I think i'll keep my eye our for another silver hob though 
Are you def getting them Red? Or are you just going to look?

Where's DKdream with the cute ferret pictures?


----------



## Akai-Chan (Feb 21, 2009)

Marcia said:


> I think i'll keep my eye our for another silver hob though
> Are you def getting them Red? Or are you just going to look?
> 
> Where's DKdream with the cute ferret pictures?
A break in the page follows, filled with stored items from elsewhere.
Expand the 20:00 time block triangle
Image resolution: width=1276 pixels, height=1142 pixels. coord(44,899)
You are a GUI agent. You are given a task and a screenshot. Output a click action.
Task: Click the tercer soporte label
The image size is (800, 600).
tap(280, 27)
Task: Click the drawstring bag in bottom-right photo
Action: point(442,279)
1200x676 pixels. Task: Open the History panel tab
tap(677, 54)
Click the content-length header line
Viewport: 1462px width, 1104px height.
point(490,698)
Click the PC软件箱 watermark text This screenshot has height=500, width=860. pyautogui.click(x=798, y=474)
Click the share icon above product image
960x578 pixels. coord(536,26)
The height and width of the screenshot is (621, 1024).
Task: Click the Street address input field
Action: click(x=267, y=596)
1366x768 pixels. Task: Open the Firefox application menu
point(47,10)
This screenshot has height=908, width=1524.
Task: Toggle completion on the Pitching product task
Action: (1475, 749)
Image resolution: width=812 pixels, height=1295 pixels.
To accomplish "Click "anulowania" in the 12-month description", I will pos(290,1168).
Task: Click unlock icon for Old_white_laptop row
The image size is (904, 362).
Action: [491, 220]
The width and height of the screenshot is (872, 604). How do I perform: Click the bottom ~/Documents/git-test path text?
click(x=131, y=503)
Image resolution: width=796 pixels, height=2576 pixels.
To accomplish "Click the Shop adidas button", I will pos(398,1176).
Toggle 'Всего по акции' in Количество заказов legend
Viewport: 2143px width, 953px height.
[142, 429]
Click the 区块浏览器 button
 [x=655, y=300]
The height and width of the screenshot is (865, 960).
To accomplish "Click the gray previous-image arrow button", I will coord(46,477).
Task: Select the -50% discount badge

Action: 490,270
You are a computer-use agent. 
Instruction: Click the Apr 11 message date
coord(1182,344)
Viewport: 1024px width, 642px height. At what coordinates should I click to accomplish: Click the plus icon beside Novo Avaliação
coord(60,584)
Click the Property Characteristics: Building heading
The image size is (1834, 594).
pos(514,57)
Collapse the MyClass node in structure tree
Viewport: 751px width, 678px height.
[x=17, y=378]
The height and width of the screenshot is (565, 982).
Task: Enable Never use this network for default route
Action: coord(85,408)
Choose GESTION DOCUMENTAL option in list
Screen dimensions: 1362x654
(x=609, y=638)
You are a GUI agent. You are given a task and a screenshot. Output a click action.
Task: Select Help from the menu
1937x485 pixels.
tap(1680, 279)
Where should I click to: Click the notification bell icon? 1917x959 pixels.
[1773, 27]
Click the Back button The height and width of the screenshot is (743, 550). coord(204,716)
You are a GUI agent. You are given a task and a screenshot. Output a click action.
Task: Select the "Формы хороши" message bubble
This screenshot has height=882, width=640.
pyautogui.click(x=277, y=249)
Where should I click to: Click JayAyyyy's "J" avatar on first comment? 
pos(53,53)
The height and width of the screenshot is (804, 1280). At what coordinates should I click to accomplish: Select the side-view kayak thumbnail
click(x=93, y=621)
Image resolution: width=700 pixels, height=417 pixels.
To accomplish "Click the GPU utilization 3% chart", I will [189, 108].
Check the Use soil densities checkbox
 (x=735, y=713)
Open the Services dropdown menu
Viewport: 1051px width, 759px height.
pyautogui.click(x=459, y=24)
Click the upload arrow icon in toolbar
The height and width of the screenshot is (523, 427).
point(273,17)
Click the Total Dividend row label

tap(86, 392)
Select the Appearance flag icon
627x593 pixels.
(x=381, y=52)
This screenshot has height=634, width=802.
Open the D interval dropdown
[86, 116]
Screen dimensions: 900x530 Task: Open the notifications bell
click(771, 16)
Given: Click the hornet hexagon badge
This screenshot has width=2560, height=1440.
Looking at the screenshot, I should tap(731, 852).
I'm going to make sure that Ludo gets on with them. Also the person I rehomed Ozzy to when I moved who didn't send any pictures or updates for 6 months has decided he doeswn;t want him anymore, so I'll have 4 ferrets 

Peace
Akai-Chan


----------



## Marcia (Mar 10, 2009)

Akai-Chan said:


> I'm going to make sure that Ludo gets on with them. Also the person I rehomed Ozzy to when I moved who didn't send any pictures or updates for 6 months has decided he doeswn;t want him anymore, so I'll have 4 ferrets
> 
> Peace
> Akai-Chan


So you're having Ozzy back? I bet he'll be glad to have his mummy back


----------



## Akai-Chan (Feb 21, 2009)

Marcia said:


> So you're having Ozzy back? I bet he'll be glad to have his mummy back


Yep  I can;t wait. I miss the evil little git.

Peace
Akai-Chan


----------



## Marcia (Mar 10, 2009)

I'm so excited


----------